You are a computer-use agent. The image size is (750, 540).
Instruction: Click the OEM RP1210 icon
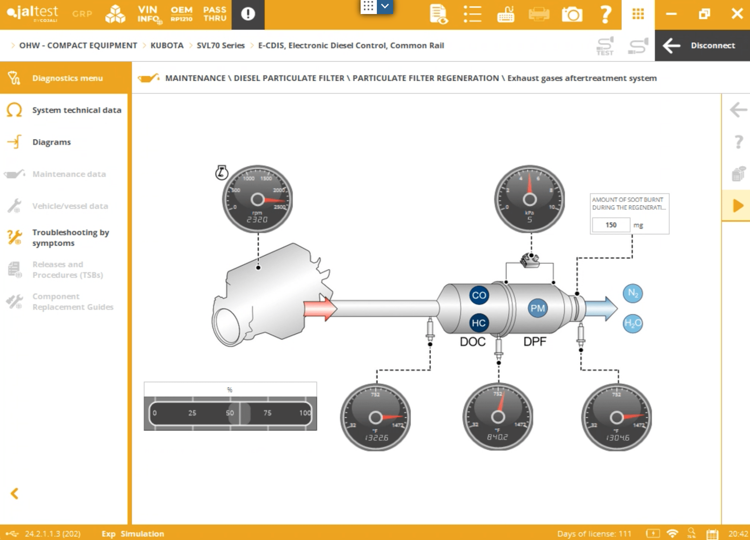tap(181, 14)
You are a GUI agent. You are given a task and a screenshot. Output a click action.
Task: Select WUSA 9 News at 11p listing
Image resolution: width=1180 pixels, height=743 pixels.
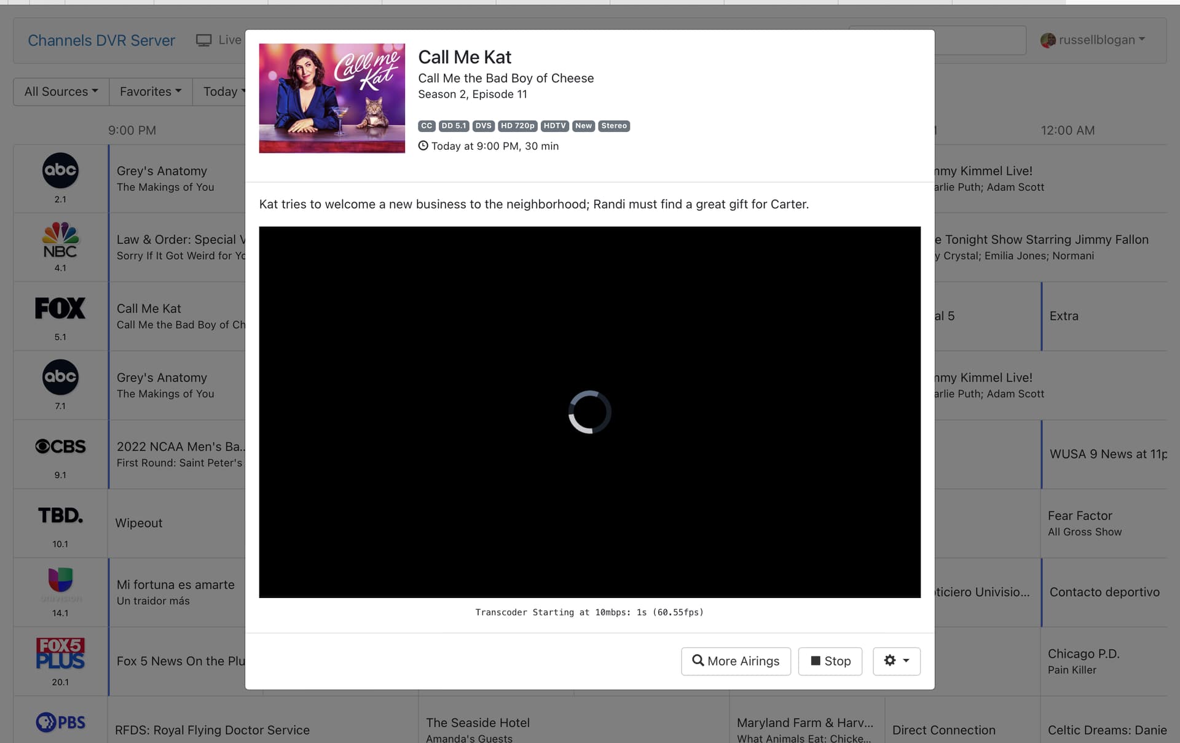1106,454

□ □ □ □ □

* Work instruction *
Without changing a single word, set down all of the material again and leave out its pictures.

* Reply *
You are a computer-use agent. The image size is (750, 540).
Instruction: Click the OEM RP1210 icon
tap(181, 14)
You are a GUI agent. You are given a task and a screenshot. Output a click action.
Task: Select WUSA 9 News at 11p listing
Image resolution: width=1180 pixels, height=743 pixels.
1106,454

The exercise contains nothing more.